Reaction cycling temperature and times may require additional optimization based on the specific genotyping reagents used.
Expected Results
Mutant = 276 bp
Heterozygote = 233 bp and 276 bp
Wild type = 233 bp
>chr3:126382928+126383160 233bp TTGTCTCCTCAATGAAGTGAAGT ACAGACAAGGCAAACCTGCT
This assay is capable of distinguishing hemi from hom. A transgene insertion site is known to be on mouse Chr 3. JR10799 was used to determine this transgene insertion site, however, JR10799 contains both Tg(SNCA*A53T)1Nbm and Tg(SNCA*A53T)2Nbm. A second insertion site is known to be in mouse Chr 14.
This assay is NOT able to be used for copy number evaluation. If this is required, it is suggested to type by qPCR.
JAX Protocol
Protocol Primers
| Primer | 5' Label | Sequence 5' → 3' | 3' Label | Primer Type | Reaction | Note |
|---|---|---|---|---|---|---|
| 58235 | TTG TCT CCT CAA TGA AGT GAA GT | Wild type Forward | A | mChr3 | ||
| 58236 | ACA GAC AAG GCA AAC CTG CT | Common | A, B | mChr3 | ||
| 58237 | TCC CCT TGA TCT CCT TTT GT | Transgene Forward | B | PAC |
Reaction A
| Component | Final Concentration |
|---|---|
| ddH2O | |
| Kapa 2G HS buffer | 1.30 X |
| MgCl2 | 2.60 mM |
| dNTPS-kapa | 0.26 mM |
| 58235 | 0.50 uM |
| 58236 | 0.50 uM |
| Glycerol | 6.50 % |
| Dye | 1.00 X |
| Kapa 2G HS taq polym | 0.03 U/ul |
| DNA |
Cycling
| Step | Temp °C | Time | Note |
|---|---|---|---|
| 1 | 94.0 | -- | |
| 2 | 94.0 | -- | |
| 3 | 65.0 | -- | -0.5 C per cycle decrease |
| 4 | 68.0 | -- | |
| 5 | -- | repeat steps 2-4 for 10 cycles (Touchdown) | |
| 6 | 94.0 | -- | |
| 7 | 60.0 | -- | |
| 8 | 72.0 | -- | |
| 9 | -- | repeat steps 6-8 for 28 cycles | |
| 10 | 72.0 | -- | |
| 11 | 10.0 | -- | hold |
JAX uses a very high speed Taq (~1000 bp/sec), use cycling times recommended for your reagents.

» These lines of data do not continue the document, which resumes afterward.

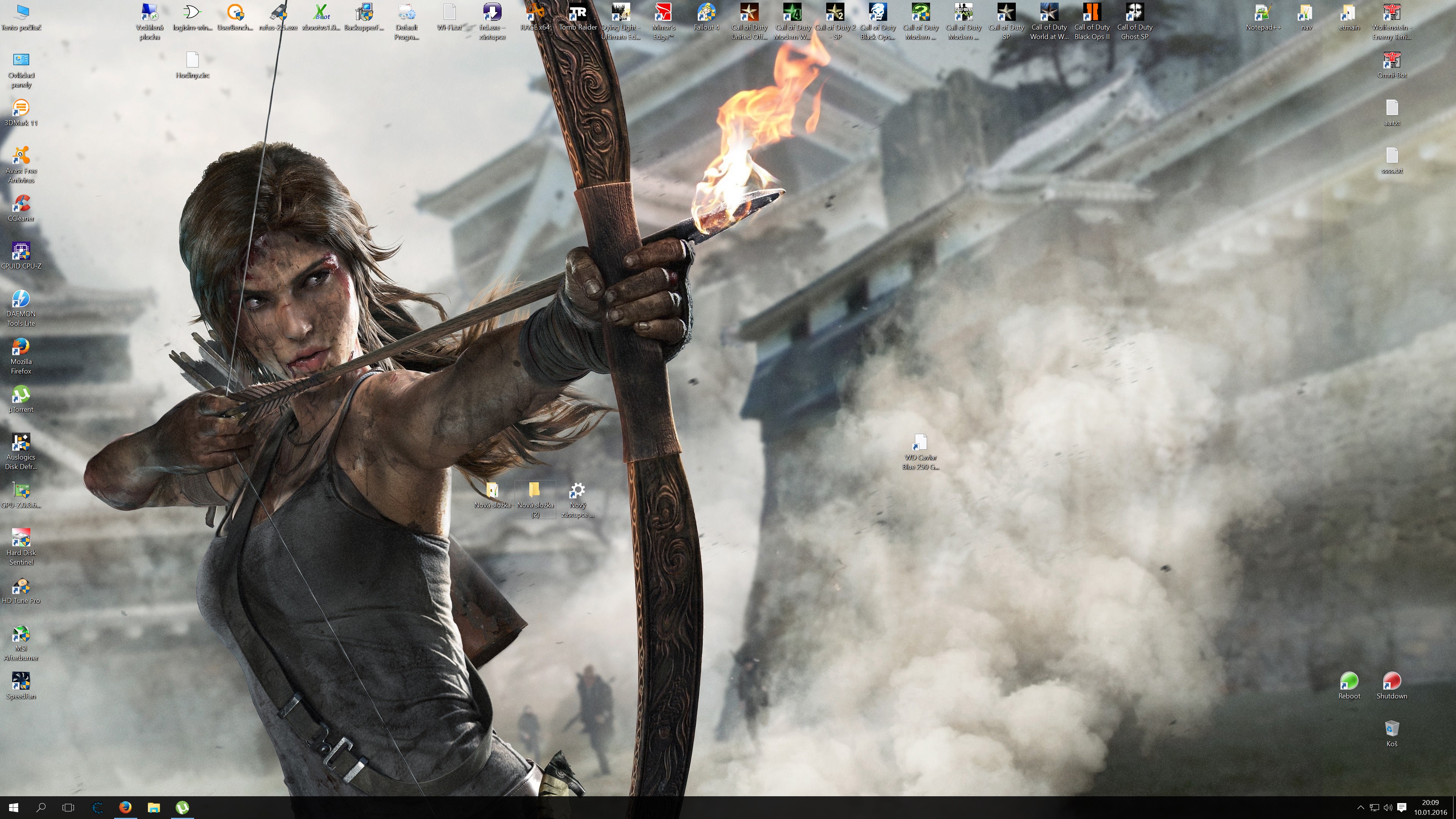Open the volume control in tray
Screen dimensions: 1456x819
point(1388,808)
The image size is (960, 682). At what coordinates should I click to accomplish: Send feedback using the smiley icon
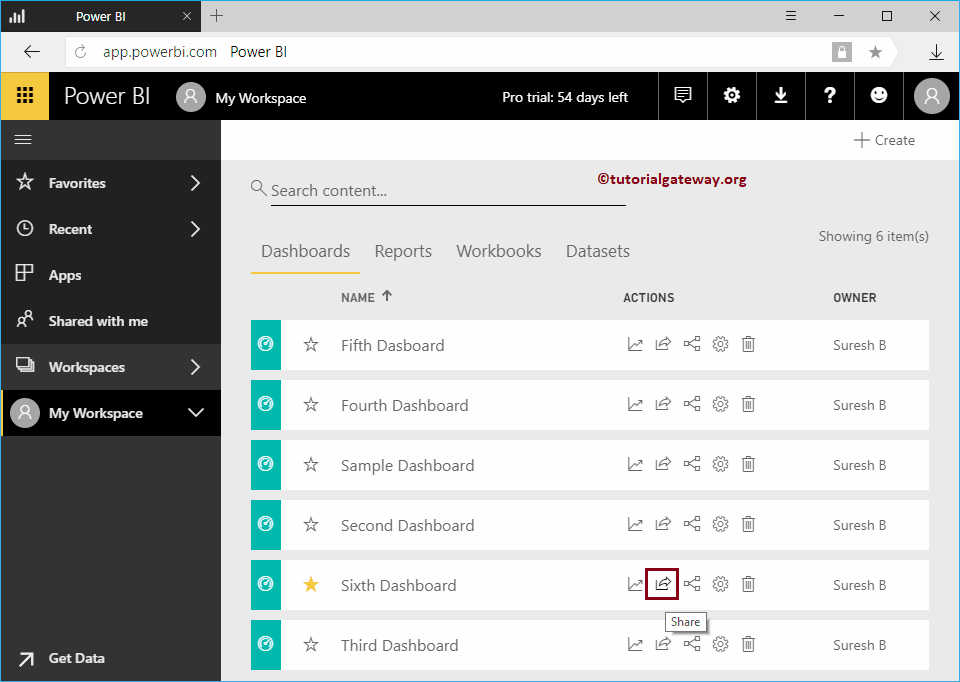click(x=878, y=95)
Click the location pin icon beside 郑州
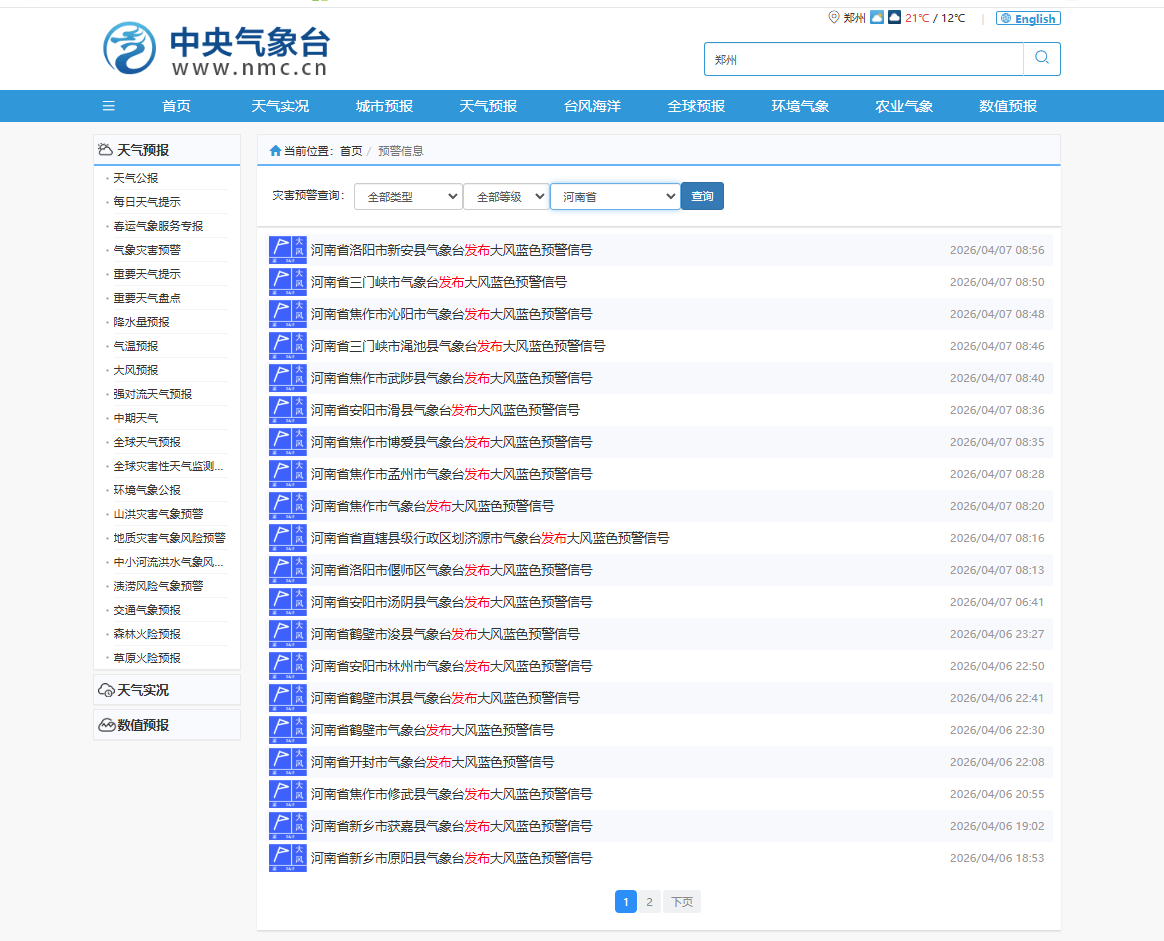1164x941 pixels. pyautogui.click(x=834, y=18)
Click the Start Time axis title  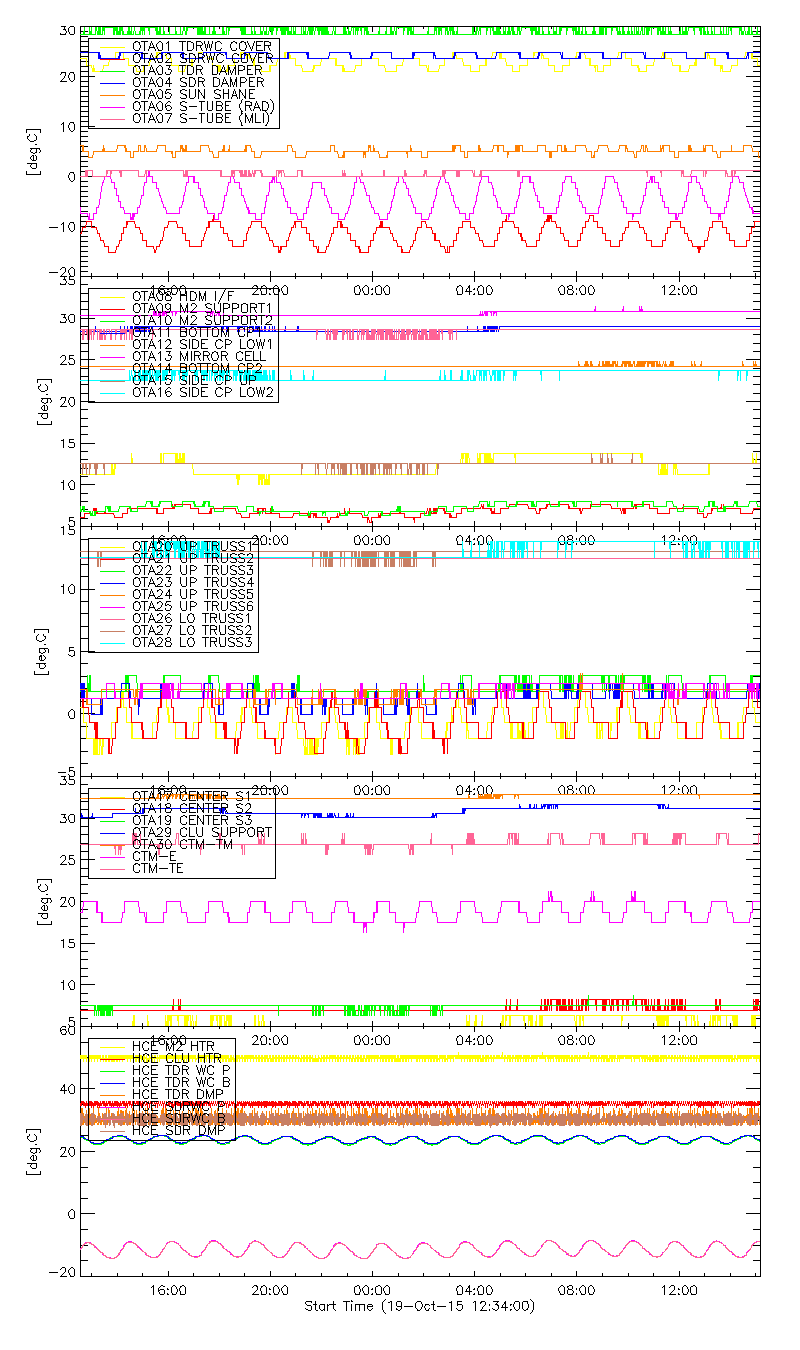coord(419,1307)
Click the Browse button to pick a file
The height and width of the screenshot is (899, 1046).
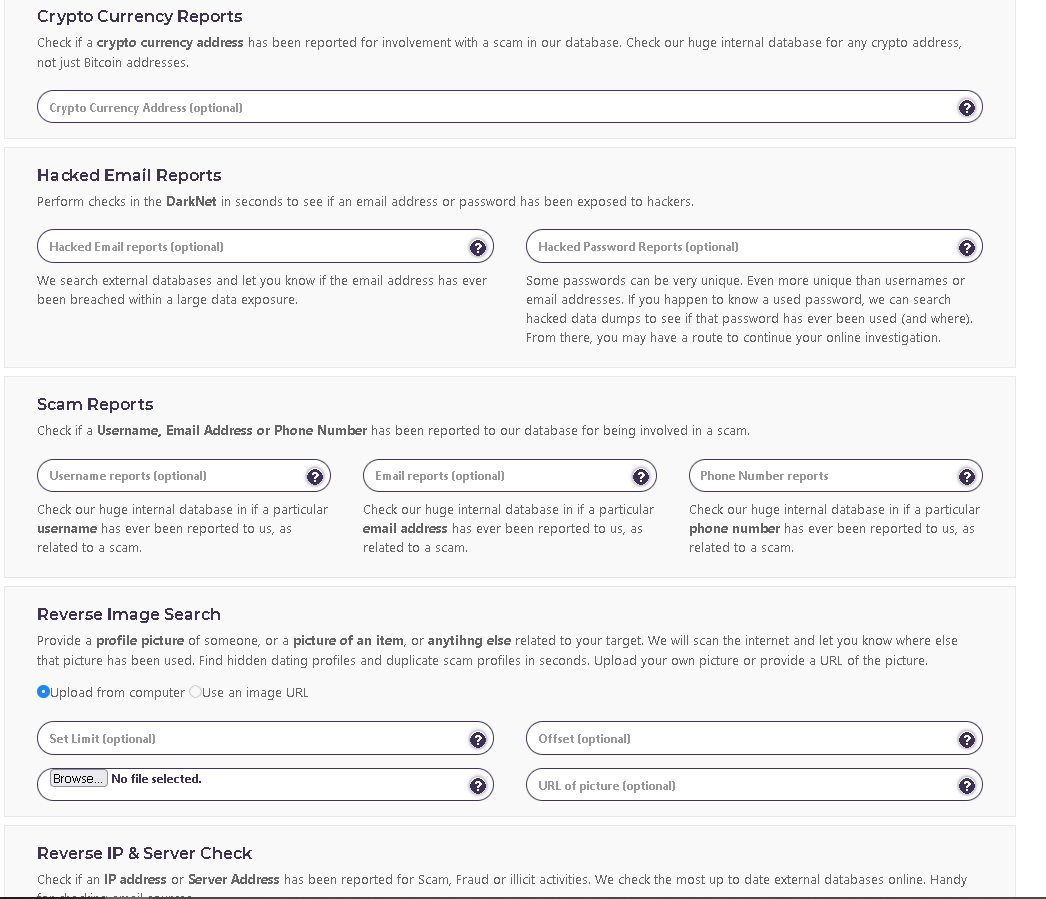coord(78,778)
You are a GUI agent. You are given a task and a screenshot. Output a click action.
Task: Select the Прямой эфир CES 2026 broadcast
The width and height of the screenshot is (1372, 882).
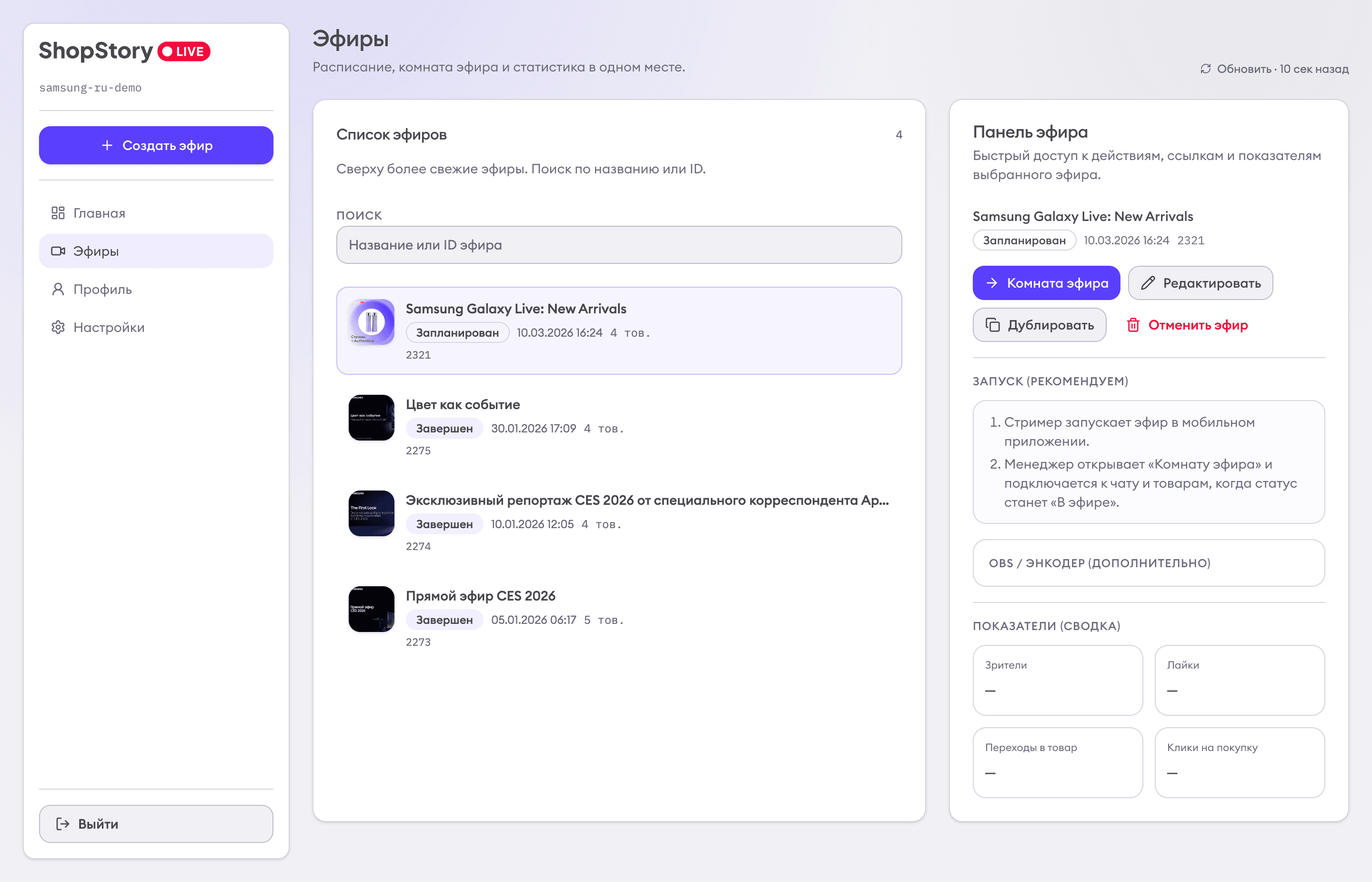tap(480, 596)
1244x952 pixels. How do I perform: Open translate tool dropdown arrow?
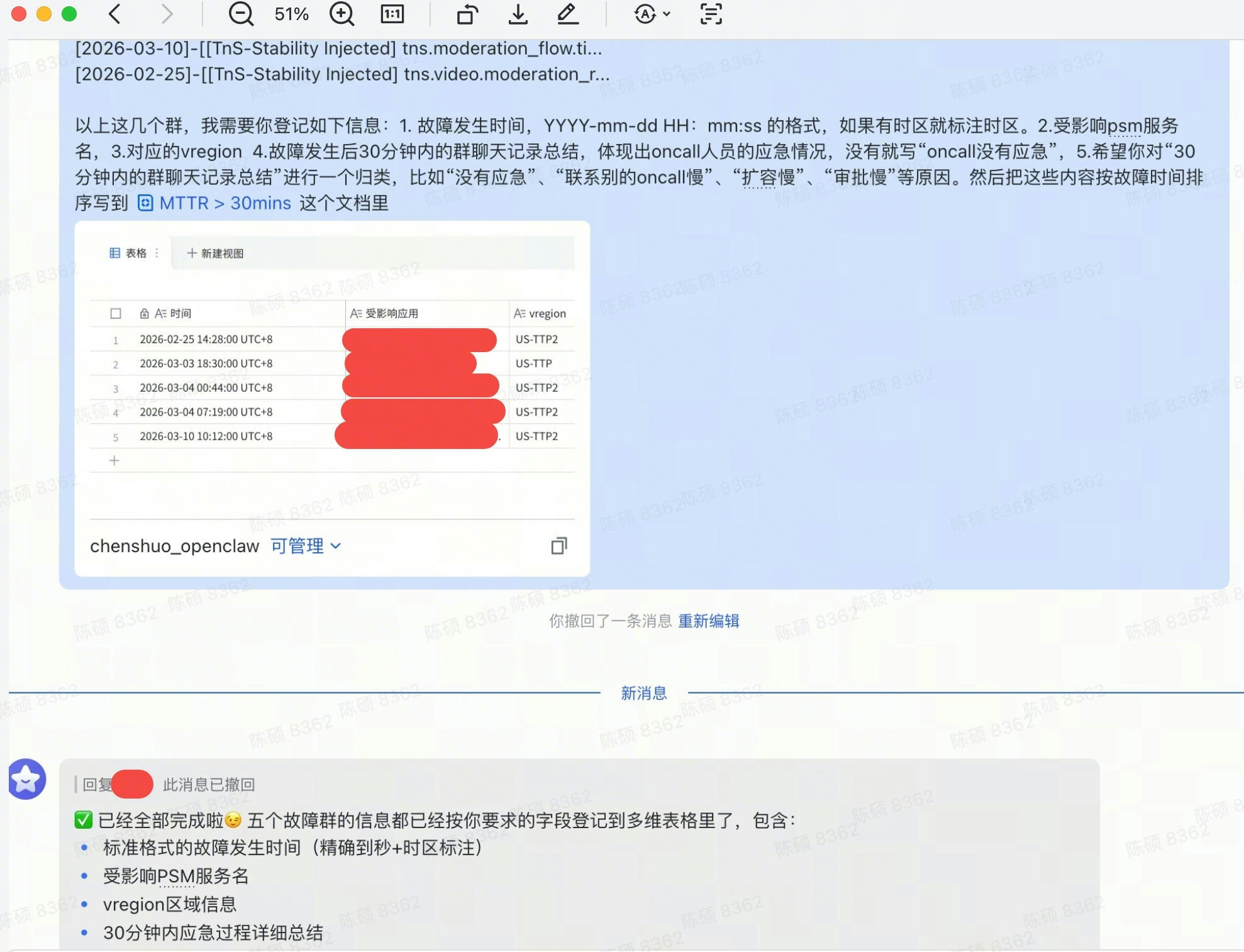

JAX uses a 'touchdown' cycling protocol and therefore has not calculated the optimal annealing temperature for each set of primers.
Reaction B
| Component | Final Concentration |
|---|---|
| ddH2O | |
| Kapa 2G HS buffer | 1.30 X |
| MgCl2 | 2.60 mM |
| dNTPS-kapa | 0.26 mM |
| 58236 | 0.50 uM |
| 58237 | 0.50 uM |
| Glycerol | 6.50 % |
| Dye | 1.00 X |
| Kapa 2G HS taq polym | 0.03 U/ul |
| DNA |
Cycling
| Step | Temp °C | Time | Note |
|---|---|---|---|
| 1 | 94.0 | -- | |
| 2 | 94.0 | -- | |
| 3 | 65.0 | -- | -0.5 C per cycle decrease |
| 4 | 68.0 | -- | |
| 5 | -- | repeat steps 2-4 for 10 cycles (Touchdown) | |
| 6 | 94.0 | -- | |
| 7 | 60.0 | -- | |
| 8 | 72.0 | -- | |
| 9 | -- | repeat steps 6-8 for 28 cycles | |
| 10 | 72.0 | -- | |
| 11 | 10.0 | -- | hold |
JAX uses a very high speed Taq (~1000 bp/sec), use cycling times recommended for your reagents.
JAX uses a 'touchdown' cycling protocol and therefore has not calculated the optimal annealing temperature for each set of primers.